Although there is no cure for Parkinson’s disease, there is effective treatment for lessening the signs and symptoms. In addition to family and friends, a well-rounded healthcare team supports the best course for an optimal quality of life, and may include medical doctors, physical therapists, speech therapists, occupational therapists, and psychologists.

Physical therapy is an effective, research-based intervention to improve movement affected by Parkinson’s disease. As physical therapists, we have helped many people with PD to balance better, walk more efficiently, have improved posture, and increase mobility. Neurologic physical therapists have the most experience in helping those with PD, specializing in addressing neurological disorders.

How can physical therapy help with Parkinson’s disease?

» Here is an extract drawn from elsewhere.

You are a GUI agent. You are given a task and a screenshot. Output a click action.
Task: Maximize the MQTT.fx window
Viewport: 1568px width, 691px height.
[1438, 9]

  • Gait training to improve walking
  • Balance training to improve safe mobility
  • Aerobic exercise to improve walking and cardiac function
  • Resistance training to improve strength
  • Task-specific training to address an individual's needs, ex. Turning around, getting up from chair, reaching for something overhead

Look out for more information from us this month to further learn how physical therapy can help with Parkinson’s related impairments!


[1] Yang W, Hamilton JL, Kopil C, et al. Current and projected future economic burden of Parkinson’s disease in the US. npj Parkinson's

Disease. 2020;6(1):1-9.


[2] Collaborators GPsD. Global, regional, and national burden of Parkinson's disease, 1990–2016: a systematic analysis for the Global

Burden of Disease Study 2016. The Lancet Neurology. 2018;17(11):939.